One of the most famous neutrino observatories, the Super-Kamiokande, or Super-K, is submerged in 50,000 tons of ultra-pure water 1,000 meters underground in Japan's Mozumi Mine. The ANTARES neutrino detector also uses water — it consists of 12 strings of photomultiplier tubes that are 2,500 meters beneath the Mediterranean Sea.
Instead of detecting neutrinos, the goal of some neutrino projects is to better understand neutrino oscillations, such as Fermilab's MINOS Experiment. In the experiment, two detectors observe a beam of neutrinos (generated by an accelerator), one at the source of the beam and another 450 miles away.
Why do scientists study neutrinos?
Halzen and Whitehorn identify two main reasons to study neutrinos. The first has to do with neutrino oscillations. Initially, scientists believed that neutrinos were massless — in fact, in the Standard Model of particle physics, neutrinos are massless. "But you can't have oscillations without mass," Whitehorn says.
"Neutrino mass was a big discovery, it was the first crack in the Standard Model," Halzen adds. "Everybody thinks that the neutrino is like the canary in the coal mine that will lead us from the Standard Model to the next model of physics."
It's important to note that scientists don't yet know the mass of any of the neutrino flavors, only that their masses are very, very tiny.

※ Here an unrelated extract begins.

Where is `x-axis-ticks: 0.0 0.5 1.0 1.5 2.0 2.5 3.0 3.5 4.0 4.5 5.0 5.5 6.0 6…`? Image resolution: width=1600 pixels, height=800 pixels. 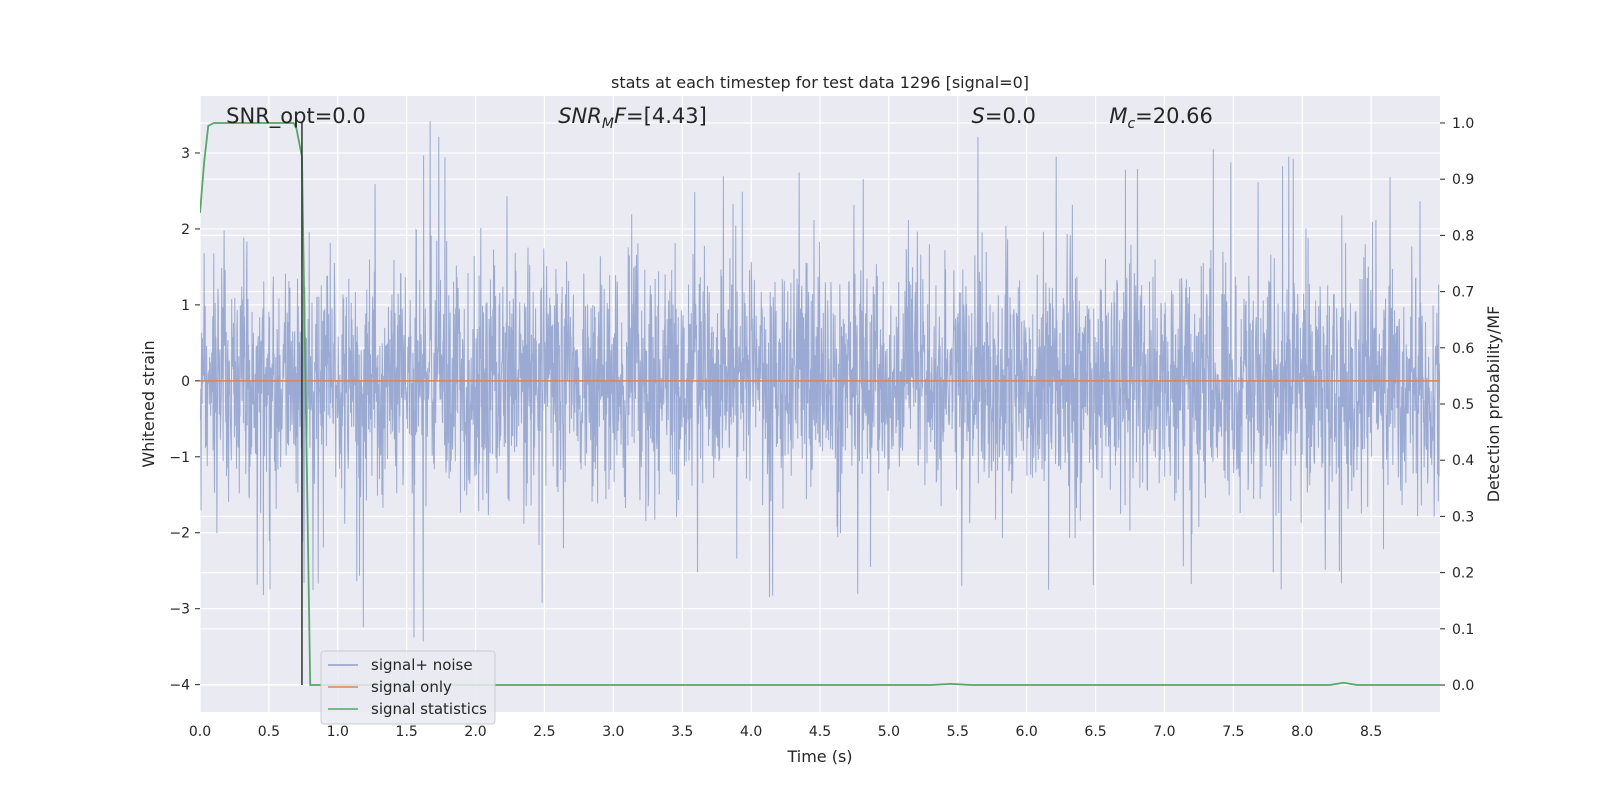
x-axis-ticks: 0.0 0.5 1.0 1.5 2.0 2.5 3.0 3.5 4.0 4.5 5.0 5.5 6.0 6… is located at coordinates (786, 732).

Studying neutrino oscillations may help scientists better understand neutrino masses, including which flavor is heaviest and which is lightest.

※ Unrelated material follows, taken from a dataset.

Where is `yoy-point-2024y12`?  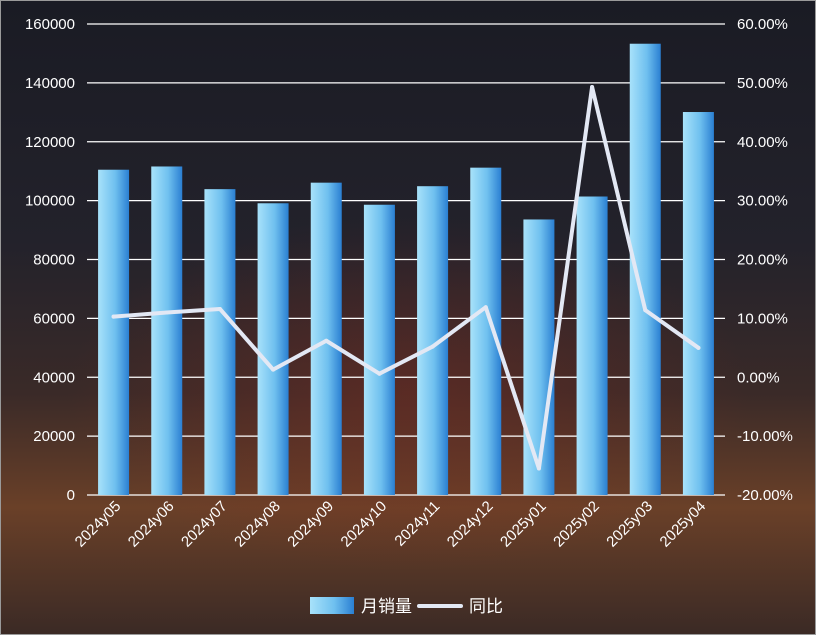
yoy-point-2024y12 is located at coordinates (486, 308).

Neutrinos are also important because they allow scientists to do astronomy using particles other than photons. The beginning of neutrino astronomy can be traced back to SN 1987A — the famous 1987 supernova in the Large Magellanic Cloud. Hours before visible light from the supernova reached Earth, several neutrino observatories detected the event (because matter doesn't typically absorb or scatter neutrinos as it does light). "What told us [the supernova] happened was not the light, it was the neutrinos," Halzen says. "It put stellar theory on observational footing."

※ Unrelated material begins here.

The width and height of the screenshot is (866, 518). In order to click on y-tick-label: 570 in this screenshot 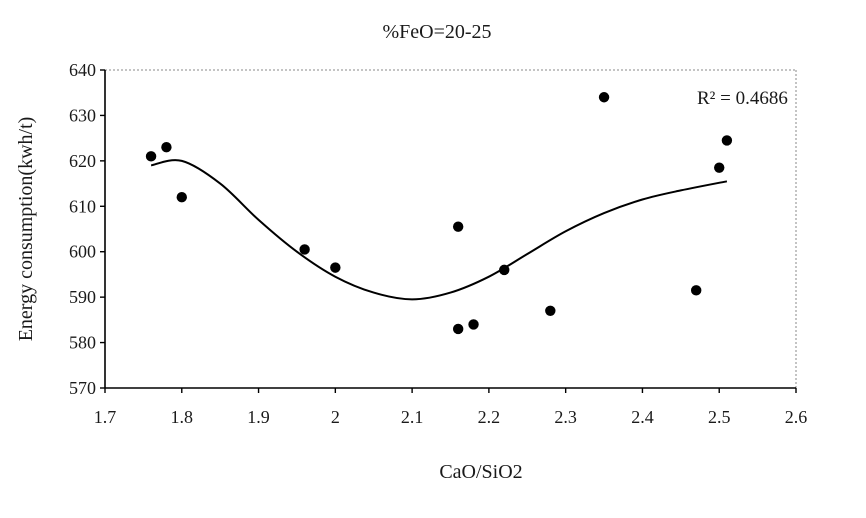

Moreover, the neutrinos — all 24 of them — gave astronomers significant insight into supernovas. "The model is that a neutron star forms from a core collapse," Whitehorn says. "The neutrinos gave the only direct evidence of that." Halzen adds: "Neutrinos are the ideal way to study the violent universe."
The IceCube project is looking to discover more extra-solar neutrinos. Bert and Ernie (the neutrinos, not the muppets) had energies of more than a petaelectronvolt — that is, they were 100 million times more energetic than the supernova neutrinos and a thousand times more energetic than the neutrinos produced in accelerators. The 26 additional neutrinos the project scientists found were also very high energy, at 30 teraelectronvolts (a teraelectronvolt is one-thousandth of a petaelectronvolt).
Ultimately, the scientists hope the neutrinos will help them better understand the origins of high-energy cosmic rays, which are a mystery to scientists. Essentially, anything that could produce cosmic rays would also produce these high-energy neutrinos, Whitehorn says. So they are now trying to trace the neutrinos back to their source(s) — a task that should be easier than tracing back cosmic rays because neutrinos travel in a straight line, unperturbed by strong magnetic fields.
"These neutrinos could be clues to the origins of cosmic rays," Whitehorn says. "We could be opening a new window into the universe."